Goal of the exercise> Only lines with the string "will" should be returned from the data below.

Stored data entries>
----------------

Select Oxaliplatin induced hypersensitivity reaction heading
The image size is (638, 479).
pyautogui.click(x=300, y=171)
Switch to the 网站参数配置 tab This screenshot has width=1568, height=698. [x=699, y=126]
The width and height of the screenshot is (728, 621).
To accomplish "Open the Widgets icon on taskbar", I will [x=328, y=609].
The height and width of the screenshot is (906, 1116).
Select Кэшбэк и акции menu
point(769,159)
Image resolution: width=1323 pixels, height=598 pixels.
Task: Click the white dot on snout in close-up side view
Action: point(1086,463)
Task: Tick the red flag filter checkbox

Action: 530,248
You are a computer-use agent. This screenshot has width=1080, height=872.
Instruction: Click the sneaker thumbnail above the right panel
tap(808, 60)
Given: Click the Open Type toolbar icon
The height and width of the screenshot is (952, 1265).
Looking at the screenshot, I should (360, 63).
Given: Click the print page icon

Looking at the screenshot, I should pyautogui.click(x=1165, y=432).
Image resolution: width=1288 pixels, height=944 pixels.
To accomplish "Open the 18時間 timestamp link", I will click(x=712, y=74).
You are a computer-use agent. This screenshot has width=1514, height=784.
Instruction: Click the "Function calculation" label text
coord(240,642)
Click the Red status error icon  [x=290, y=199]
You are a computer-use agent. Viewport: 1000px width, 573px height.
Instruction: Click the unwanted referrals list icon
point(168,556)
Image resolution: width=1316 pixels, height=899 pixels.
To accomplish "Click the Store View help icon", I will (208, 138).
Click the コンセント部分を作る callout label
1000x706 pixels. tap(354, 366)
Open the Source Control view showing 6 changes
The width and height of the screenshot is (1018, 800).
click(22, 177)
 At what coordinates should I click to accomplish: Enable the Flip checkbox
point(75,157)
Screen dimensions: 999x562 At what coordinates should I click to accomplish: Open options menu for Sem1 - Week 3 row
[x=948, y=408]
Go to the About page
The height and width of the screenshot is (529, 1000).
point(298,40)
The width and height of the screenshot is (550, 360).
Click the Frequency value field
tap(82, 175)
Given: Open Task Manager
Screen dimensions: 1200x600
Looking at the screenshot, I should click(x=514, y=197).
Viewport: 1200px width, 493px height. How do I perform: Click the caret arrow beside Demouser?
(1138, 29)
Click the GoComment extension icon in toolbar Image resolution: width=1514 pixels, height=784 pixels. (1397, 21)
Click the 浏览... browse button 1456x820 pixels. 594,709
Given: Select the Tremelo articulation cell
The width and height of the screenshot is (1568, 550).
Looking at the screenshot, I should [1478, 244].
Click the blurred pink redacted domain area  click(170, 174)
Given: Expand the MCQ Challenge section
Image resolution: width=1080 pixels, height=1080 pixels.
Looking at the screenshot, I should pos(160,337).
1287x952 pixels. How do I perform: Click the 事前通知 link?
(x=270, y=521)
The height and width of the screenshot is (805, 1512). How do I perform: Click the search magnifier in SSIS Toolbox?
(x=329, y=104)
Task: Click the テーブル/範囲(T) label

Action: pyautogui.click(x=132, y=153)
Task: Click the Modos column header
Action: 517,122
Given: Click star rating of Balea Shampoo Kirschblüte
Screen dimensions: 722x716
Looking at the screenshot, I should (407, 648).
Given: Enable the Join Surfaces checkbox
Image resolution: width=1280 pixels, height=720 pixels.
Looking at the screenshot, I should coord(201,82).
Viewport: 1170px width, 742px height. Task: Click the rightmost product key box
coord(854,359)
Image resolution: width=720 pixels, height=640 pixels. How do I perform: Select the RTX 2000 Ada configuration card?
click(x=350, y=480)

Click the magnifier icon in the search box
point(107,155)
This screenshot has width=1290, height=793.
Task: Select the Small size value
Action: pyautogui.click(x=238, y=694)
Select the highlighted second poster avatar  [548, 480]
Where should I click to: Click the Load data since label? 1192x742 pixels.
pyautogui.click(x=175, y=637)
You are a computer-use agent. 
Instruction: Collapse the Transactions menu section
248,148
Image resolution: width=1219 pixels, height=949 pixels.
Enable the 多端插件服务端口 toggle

----------------

Your solution>
To accomplish "Open the Widgets icon on taskbar", I will [x=328, y=609].
To accomplish "Open the 18時間 timestamp link", I will click(x=712, y=74).
To accomplish "Click the Store View help icon", I will (208, 138).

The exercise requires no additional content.